Si è parlato, prima, di fine vita. Alcune istanze eutanasiche vorrebbero far rientrare in ciò perfino i più anziani, considerati come non più produttivi e utili alla società. Una vera e propria forma di “cultura dello scarto”. Come vanno, invece, tutelati e accompagnati i nostri anziani?
«È proprio quello a cui accennavo prima: la “società della morte” punta a dividere tra vite “valide” e vite “non valide”, facendo rientrare tra quest’ultime anche le vite di chi non produce più. Una stortura rispetto alla millenaria tradizione occidentale, in cui l’anziano è portatore di una saggezza e di un’esperienza che rappresentano la vera ricchezza per le nuove generazioni. La politica deve occuparsene, valorizzando gli anziani e consentendogli una vita dignitosa tanto sul piano economico quanto su quello sanitario. Scene come quelle di un paio di anni fa, con anziani costretti a morire lontani dai propri affetti per le estreme restrizioni legate al covid, non devono ripetersi mai più.

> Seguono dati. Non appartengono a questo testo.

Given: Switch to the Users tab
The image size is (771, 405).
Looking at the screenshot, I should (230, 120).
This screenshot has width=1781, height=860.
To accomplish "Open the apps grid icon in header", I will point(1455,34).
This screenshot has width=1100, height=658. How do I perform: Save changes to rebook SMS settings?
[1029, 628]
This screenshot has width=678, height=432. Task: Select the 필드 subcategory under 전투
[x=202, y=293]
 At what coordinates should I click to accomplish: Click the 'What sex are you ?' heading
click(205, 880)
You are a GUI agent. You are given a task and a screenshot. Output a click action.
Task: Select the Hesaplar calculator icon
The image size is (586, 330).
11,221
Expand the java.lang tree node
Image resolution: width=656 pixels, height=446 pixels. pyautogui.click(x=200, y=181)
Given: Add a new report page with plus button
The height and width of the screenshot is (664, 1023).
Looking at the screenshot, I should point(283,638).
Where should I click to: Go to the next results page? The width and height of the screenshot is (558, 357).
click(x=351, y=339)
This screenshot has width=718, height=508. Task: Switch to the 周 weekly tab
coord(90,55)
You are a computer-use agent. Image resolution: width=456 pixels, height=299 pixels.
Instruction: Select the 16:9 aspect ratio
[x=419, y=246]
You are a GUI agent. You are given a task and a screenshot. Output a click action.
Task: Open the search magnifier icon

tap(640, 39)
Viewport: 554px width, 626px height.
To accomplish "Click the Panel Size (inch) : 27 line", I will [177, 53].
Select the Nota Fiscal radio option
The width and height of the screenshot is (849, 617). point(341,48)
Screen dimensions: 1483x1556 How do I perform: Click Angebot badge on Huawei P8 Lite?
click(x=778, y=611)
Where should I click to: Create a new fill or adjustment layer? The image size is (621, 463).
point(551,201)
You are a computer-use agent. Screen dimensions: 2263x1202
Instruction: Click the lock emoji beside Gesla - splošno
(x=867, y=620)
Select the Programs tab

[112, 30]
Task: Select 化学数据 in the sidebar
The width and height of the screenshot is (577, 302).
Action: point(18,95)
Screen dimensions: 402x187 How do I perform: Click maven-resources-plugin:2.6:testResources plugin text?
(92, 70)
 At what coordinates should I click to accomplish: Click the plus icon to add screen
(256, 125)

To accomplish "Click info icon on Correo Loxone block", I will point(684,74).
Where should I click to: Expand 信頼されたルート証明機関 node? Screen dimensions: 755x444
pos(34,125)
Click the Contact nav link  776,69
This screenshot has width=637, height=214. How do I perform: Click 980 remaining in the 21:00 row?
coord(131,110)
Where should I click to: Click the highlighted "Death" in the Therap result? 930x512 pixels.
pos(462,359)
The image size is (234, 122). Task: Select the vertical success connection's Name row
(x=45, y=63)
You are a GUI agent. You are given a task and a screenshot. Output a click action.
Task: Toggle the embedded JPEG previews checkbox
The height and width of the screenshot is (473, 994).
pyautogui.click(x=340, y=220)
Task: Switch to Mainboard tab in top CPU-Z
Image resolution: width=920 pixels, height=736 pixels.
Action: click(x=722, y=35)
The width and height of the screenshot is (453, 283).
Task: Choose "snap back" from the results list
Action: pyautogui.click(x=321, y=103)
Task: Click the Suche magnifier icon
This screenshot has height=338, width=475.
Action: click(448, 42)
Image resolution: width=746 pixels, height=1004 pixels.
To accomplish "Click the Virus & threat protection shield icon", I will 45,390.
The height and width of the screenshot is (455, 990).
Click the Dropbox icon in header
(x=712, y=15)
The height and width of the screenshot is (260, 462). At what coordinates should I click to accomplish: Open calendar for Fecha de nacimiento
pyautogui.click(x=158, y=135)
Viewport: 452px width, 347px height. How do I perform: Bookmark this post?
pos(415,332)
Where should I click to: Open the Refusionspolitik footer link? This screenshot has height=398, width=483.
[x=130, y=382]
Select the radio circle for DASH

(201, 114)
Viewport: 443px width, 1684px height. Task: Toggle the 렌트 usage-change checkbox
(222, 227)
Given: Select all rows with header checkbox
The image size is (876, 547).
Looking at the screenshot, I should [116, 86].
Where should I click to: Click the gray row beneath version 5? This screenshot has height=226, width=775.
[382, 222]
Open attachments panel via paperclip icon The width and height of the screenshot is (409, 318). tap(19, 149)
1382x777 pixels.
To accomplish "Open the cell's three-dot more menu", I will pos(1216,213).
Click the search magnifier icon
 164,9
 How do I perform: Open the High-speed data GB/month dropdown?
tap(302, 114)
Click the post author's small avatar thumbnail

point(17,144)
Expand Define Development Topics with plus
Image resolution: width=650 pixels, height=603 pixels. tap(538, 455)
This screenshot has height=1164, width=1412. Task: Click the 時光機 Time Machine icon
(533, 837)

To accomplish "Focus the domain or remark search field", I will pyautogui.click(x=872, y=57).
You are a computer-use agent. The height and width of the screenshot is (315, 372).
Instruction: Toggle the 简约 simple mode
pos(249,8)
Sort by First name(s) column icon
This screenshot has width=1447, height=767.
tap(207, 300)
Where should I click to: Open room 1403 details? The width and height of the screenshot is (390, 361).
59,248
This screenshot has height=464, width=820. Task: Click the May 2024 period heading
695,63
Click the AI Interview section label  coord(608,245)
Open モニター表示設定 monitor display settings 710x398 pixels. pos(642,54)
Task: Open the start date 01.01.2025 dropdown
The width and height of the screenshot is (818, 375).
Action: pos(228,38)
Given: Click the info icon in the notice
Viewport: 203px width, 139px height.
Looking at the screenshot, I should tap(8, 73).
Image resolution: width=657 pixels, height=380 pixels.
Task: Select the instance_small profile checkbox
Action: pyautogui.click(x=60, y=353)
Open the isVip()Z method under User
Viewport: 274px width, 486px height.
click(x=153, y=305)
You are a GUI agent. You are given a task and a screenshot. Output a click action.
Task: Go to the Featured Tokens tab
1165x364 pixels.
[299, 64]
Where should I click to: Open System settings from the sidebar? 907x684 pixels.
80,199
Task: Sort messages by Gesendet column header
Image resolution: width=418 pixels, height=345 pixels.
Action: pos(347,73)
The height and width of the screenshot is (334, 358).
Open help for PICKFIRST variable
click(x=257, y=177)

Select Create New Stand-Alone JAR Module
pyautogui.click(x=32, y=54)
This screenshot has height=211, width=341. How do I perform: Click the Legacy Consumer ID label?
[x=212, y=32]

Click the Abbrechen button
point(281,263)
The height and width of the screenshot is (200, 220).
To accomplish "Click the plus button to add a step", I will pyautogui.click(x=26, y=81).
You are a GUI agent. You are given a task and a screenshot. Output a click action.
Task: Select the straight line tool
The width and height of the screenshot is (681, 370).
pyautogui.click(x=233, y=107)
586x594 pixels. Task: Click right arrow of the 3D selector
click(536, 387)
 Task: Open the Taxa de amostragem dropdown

E’ proprio del 19 gennaio l’approvazione, in Consiglio dei Ministri, del decreto anziani che rafforza la figura dell’anziano e del soggetto fragile per non emarginarlo e quindi rafforza, tra le altre cose, housing sociali, cure palliative e assistenza domiciliare. Il Governo Meloni, con questa approvazione, ha chiarito sin da subito quanto per noi siano prioritari certi temi a differenza di chi crede nella cultura della morte».
Infine, tra i drammi che mettono a repentaglio il sano sviluppo dei nostri giovani, ci sono le dipendenze. Dall’uso di sostanze stupefacenti fino all’ipersessualizzazione dei minori in Rete. Quali sono le politiche da adottare per arginare queste dipendenze comportamentali?
«I due esempi citati sono le facce di una stessa medaglia: il disagio giovanile è quasi endemico, soprattutto in certe zone della nostra Lombardia e in certi quartieri delle nostre città. A loro, la politica ha il dovere di fornire un’alternativa valida tanto alla spirale della droga quanto all’illusione dei soldi facili mettendo virtualmente in vendita il proprio corpo. Come dicevo, serve intanto investire sull’istruzione, ma non basta. Dobbiamo ripensare tutto il percorso educativo dei ragazzi, sfruttare il valore sociale degli sport e delle passioni culturali, mettere in campo progetti innovativi per coinvolgerli e farli sentire sempre più parte attiva e centrale della nostra società».